Wednesday, October 30, 2013

Is fighting aging controversial?

Google's announcement of Calico was covered by Time with the controversial headline "Can Google Solve Death"?  It was a grandiose title that leads one to think of immortality and whether humans should even be considering the question.  The negative responses normally didn't criticize the science, but were beliefs like "should humanity be working on this" or "we shouldn't live forever."

Really, I think aging research should be viewed like any other medical advance: stents, new drugs, pacemakers.  There's a lot we do which isn't "natural" with the goal of making human welfare better, and I think it's a worthy goal.  I don't know if aging research will pan out, but some mythical sense that it is a taboo isn't a good reason to reject it.   Here are my top reasons why aging research isn't controversial at all.

We'll still going to die
Even if we solve aging completely, we are still going to die.  After all, no amount of aging research is going to prevent me from trying to "hold my wee for a Wii", winning a Darwin Award. or kneeling over while playing Starcraft.

Proponents of anti aging research claim we will reach some sort of "longevity escape velocity" where we will figure out how to extend our lives by 20 years.  Then in those 20 years, we can figure out how to extend our lives by another 20 years.  I think they want to make anti aging research seem even more appealing by offering the holy grail itself - immortality!  I have a hard time getting my head around that. And I worry it turns people off from considering aging research since it violates some well known Hollywood taboos.

For me, I don't need immortality to support the idea of extending lifespan.  I'm happy with any additional years you give me however you give them to me.  But don't get me wrong - I'd love to be proved incorrect that immortality won't happen (and you can have the rest of my infinite lifetime to hold it against me).

Living longer is a historical trend
Life expectancy has gradually increased - probably since the beginning of human history - but certainly in the last 150 years we have data for.   Since 1850, life expectancy at birth has roughly doubled.  Even if you account for just those who have reached the age of 20 (which screens out much child mortality), you find that life expectancy has increased by over 40%.

We view a life expectancy of 70 or 80 as normal because we are used to it: not because it is "natural."  It's the result of decades of research and painstaking trial and error.  It'll be much more natural for us to all die young of any of the myriad of diseases we now have cures for.  If we somehow extend life expectancy to 120 years or so, we'd get pretty used to that too.


It's just another therapy
Sometimes people say things like "But I don't want to live that long." I don't really understand that because if we do have some breakthrough in fighting aging, it'll come like any other therapy. It'll be an optional therapy that people can take or not. No one forces someone to take high blood pressure medication or get a stent, but sure enough people tend to do so since it increases their lifespan.  Not to mention that we know plenty of ways you can reduce your life expectancy if living longer is a problem.

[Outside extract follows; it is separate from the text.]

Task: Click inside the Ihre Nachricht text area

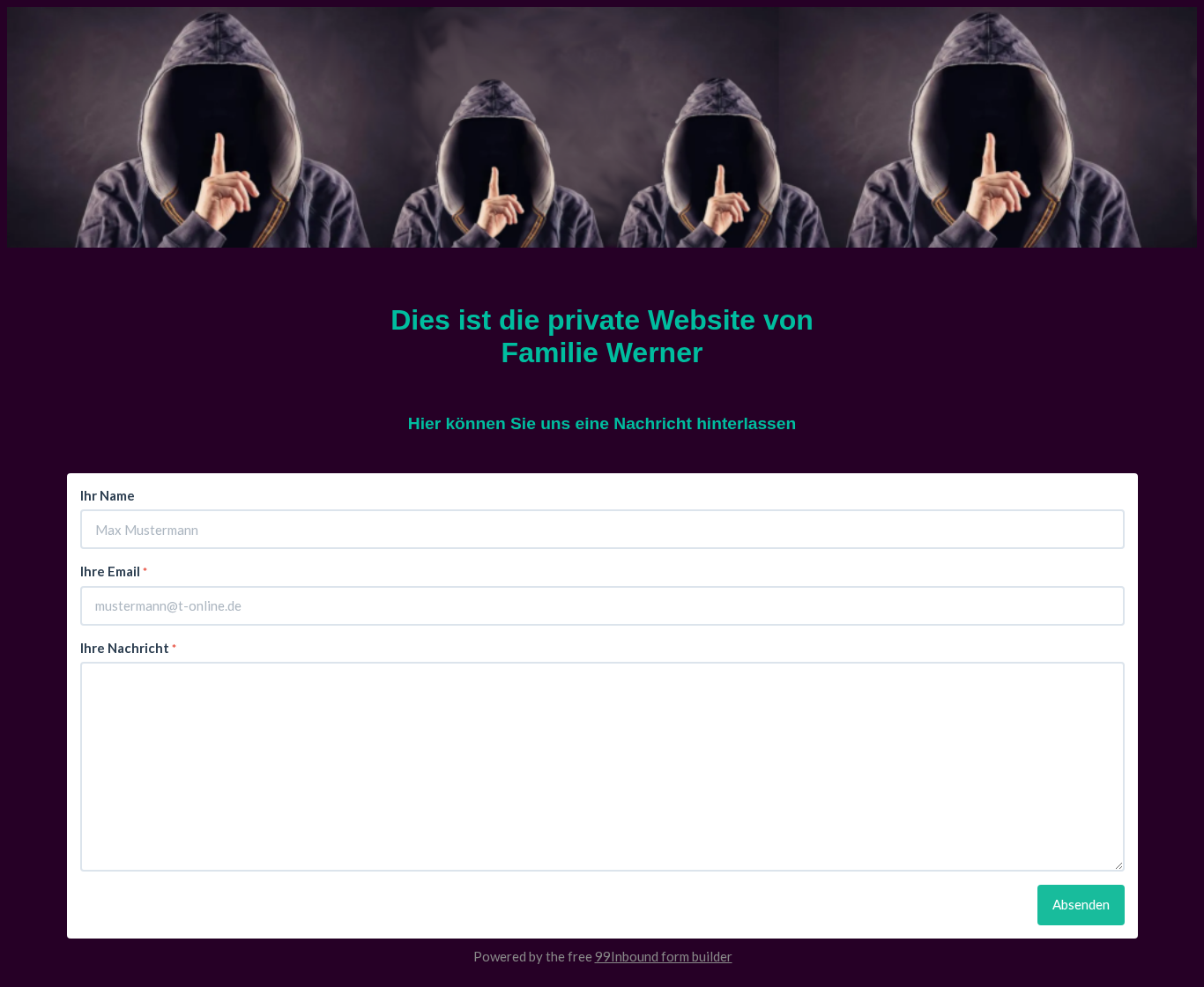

"Newsflash: Medical researchers are conducting medical research"
So all in all, I think anti aging research should be far less controversial than "solving death." It's just like another research task that is likely to be a dead end, but could lead to some good.  It's likely we'll still die (if it even works at all), we'll just live longer (like we have for all of history), and it'll be an optional therapy (that you can take just like other drugs).  And that is why I don't think fighting aging is controversial at all.